Coding Tips: Patterns for Continuous Integration with Docker on Travis CI

Part 1 of 3: The basics

Reach Digital Health
MobileForGood
9 min readJul 17, 2017

--

Update: Parts 2 (The “Docker repo” pattern) and 3 (Python tools for tagging & testing) have now been published.

We are longtime users of Travis CI’s continuous integration service at Praekelt.org. We host the source code for almost all of our software projects on GitHub and have Travis CI run automated tests as soon as the code there is updated. This helps us ensure the quality of our code and simplifies the automation of related tasks, such as releasing new versions of our software. Another advantage for us with Travis CI is that the service is free for open source projects and most of our code is open source.

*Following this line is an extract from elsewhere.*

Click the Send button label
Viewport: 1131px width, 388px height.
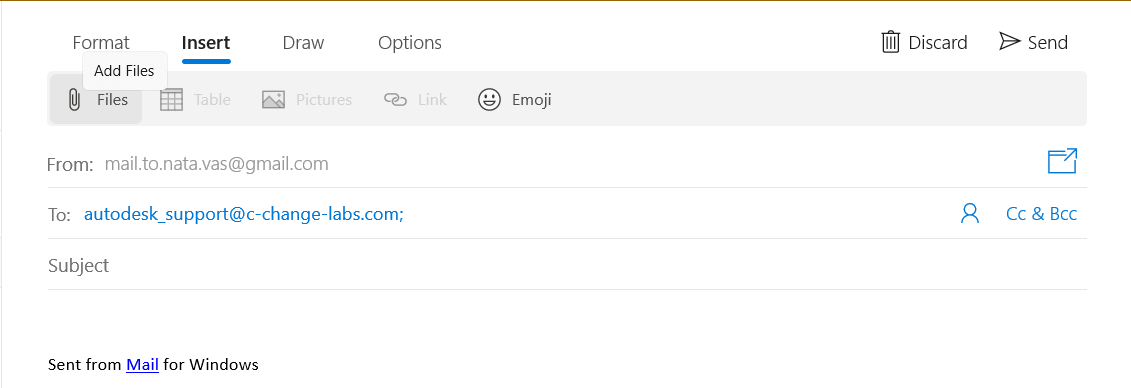click(1047, 43)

The Springster Free Basics website, which is deployed using Docker on Travis CI

More recently, we’ve started making heavy use of Docker containers. Docker containers package software together with all of its dependencies and provide a single, simple entry-point for running that software. This means that software runs more consistently and much less work is necessary to prepare the systems that the software will run on. Essentially, Docker containers make it possible to ensure that our software runs the same way wherever we use it — whether on a developer’s laptop in Cape Town or a production server in Lagos. Docker has been great, but it requires a rethink of existing automation and continuous integration workflows. This series will share some of the lessons we’ve learnt around using Docker on Travis CI.

The steps described in this guide are used to package mobile websites based on our Molo CMS. These processes have allowed our developers to deploy thousands of containers over the past two years.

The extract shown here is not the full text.